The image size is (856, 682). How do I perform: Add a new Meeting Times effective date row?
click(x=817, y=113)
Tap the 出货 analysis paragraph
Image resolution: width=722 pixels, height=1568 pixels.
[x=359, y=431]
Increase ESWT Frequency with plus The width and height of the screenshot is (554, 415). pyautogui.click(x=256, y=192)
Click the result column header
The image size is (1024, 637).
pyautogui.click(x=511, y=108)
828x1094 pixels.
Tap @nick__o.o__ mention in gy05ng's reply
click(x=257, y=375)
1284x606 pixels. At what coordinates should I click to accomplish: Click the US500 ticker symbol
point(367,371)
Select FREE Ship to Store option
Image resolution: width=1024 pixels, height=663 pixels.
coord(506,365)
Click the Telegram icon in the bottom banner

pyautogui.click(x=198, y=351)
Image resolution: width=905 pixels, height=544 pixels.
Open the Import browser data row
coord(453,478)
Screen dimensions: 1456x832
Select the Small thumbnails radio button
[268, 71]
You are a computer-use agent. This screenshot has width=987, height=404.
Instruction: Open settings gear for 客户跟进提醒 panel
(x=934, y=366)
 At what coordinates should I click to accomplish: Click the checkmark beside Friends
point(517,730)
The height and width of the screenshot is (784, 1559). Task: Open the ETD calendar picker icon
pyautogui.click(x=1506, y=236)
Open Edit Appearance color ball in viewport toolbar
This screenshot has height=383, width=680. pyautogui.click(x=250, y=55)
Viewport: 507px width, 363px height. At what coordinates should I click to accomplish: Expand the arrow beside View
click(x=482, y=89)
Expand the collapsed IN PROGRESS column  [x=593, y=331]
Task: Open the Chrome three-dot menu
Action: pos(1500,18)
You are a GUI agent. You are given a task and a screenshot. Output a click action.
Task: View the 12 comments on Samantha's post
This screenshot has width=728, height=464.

Task objective: List each line of the entries that holds the string "agent".

Answer to this problem:
You are a computer-use agent. This screenshot has width=987, height=404.
You are a GUI agent. You are given a task and a screenshot. Output a click action.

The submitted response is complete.